**What is asked:**
Arrange the rows from the line containing "Given: Click the 10.55 arrival time" through the line containing "Looking at the screenshot, I should click(x=169, y=8)." as a Markdown table with the columns No. and Content, skipping any blank lines.

-- start of Records supplied --

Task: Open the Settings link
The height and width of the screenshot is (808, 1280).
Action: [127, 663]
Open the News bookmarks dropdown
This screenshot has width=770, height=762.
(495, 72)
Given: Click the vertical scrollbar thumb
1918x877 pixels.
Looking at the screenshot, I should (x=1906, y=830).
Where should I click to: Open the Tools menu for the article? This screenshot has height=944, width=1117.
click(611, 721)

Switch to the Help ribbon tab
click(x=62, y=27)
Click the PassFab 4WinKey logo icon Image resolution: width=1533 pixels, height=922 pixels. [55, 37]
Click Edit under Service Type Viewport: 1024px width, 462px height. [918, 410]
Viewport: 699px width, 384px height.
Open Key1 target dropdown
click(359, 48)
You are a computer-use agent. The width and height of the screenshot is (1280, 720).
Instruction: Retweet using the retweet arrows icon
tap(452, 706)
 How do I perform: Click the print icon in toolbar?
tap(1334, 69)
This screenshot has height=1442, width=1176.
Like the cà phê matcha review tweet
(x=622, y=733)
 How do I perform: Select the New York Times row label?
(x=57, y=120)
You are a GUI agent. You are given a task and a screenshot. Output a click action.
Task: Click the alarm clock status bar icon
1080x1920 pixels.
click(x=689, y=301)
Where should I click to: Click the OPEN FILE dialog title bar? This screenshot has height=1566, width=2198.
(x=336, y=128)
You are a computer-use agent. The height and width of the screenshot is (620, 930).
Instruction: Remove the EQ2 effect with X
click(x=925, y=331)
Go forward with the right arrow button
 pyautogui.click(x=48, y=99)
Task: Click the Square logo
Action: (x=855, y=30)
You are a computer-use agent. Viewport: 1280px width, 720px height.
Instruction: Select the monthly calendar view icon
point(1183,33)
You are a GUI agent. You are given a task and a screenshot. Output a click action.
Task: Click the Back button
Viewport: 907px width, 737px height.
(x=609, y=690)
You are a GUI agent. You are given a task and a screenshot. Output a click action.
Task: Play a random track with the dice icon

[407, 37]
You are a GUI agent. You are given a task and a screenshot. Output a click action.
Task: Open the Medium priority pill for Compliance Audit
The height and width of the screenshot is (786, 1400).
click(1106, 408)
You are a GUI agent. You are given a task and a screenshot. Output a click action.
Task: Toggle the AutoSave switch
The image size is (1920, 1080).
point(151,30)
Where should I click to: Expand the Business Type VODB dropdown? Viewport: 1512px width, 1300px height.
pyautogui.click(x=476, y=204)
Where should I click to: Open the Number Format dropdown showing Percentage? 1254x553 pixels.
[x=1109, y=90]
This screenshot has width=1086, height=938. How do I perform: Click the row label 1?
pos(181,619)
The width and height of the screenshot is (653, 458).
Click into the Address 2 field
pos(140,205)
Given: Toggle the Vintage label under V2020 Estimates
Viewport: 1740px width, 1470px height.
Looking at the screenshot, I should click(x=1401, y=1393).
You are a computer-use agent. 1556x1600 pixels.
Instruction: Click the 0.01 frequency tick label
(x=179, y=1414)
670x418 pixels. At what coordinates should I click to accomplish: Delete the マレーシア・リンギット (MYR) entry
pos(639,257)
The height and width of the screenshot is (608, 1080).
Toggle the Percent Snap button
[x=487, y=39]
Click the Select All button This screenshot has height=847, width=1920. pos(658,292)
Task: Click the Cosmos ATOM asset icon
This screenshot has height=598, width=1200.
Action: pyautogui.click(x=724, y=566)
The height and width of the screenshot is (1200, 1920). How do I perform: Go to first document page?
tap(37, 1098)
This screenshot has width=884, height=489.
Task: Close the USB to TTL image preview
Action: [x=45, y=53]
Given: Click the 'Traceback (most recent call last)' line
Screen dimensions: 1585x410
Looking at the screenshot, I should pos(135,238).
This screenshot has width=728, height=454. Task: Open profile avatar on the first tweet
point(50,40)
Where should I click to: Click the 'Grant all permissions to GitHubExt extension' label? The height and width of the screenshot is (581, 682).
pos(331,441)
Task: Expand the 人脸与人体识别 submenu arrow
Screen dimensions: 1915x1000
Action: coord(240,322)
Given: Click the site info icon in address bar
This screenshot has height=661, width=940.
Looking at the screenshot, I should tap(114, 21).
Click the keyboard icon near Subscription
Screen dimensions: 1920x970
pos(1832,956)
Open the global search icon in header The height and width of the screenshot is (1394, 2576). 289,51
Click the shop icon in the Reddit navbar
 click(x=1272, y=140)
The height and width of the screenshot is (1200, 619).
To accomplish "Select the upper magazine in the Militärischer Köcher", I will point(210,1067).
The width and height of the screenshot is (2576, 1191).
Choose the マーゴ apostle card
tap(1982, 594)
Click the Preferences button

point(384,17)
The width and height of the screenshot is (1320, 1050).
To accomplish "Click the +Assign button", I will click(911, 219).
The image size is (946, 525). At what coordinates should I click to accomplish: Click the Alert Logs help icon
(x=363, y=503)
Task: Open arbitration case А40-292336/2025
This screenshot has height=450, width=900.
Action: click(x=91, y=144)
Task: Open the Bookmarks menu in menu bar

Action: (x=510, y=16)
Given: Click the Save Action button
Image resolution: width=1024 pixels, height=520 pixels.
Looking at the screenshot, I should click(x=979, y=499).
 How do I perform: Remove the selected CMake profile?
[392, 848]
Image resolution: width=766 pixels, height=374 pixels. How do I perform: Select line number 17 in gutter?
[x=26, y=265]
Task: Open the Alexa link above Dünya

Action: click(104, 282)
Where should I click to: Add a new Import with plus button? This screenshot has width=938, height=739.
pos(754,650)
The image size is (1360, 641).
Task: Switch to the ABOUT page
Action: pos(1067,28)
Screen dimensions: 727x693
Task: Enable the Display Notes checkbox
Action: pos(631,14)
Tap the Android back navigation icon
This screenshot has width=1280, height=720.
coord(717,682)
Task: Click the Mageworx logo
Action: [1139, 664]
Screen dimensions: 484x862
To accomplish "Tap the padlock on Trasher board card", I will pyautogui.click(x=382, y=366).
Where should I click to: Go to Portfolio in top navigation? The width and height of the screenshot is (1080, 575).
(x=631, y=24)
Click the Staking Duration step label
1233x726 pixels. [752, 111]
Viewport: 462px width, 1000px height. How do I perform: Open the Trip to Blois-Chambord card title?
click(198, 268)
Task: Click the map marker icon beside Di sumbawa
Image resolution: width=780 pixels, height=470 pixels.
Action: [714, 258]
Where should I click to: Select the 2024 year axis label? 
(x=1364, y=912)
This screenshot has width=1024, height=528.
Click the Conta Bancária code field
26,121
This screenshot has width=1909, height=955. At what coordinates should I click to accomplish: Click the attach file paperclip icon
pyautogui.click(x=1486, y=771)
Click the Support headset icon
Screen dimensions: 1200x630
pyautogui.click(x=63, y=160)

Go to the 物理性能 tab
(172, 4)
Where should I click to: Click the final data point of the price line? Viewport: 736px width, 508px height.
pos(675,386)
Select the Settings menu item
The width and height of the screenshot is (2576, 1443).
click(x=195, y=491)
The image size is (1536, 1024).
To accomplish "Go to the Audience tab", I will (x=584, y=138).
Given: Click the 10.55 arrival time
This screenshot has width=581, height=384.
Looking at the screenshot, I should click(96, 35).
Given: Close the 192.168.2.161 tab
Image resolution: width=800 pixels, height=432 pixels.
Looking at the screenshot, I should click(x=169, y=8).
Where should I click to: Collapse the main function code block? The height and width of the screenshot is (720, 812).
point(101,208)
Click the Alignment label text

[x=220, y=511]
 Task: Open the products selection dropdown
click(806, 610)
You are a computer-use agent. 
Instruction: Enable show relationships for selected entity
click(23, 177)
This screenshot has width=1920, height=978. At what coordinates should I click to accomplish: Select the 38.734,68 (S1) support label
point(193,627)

-- end of Records supplied --

**Response to this exercise:**
| No. | Content |
|---|---|
| 1 | Given: Click the 10.55 arrival time |
| 2 | This screenshot has width=581, height=384. |
| 3 | Looking at the screenshot, I should click(96, 35). |
| 4 | Given: Close the 192.168.2.161 tab |
| 5 | Image resolution: width=800 pixels, height=432 pixels. |
| 6 | Looking at the screenshot, I should click(x=169, y=8). |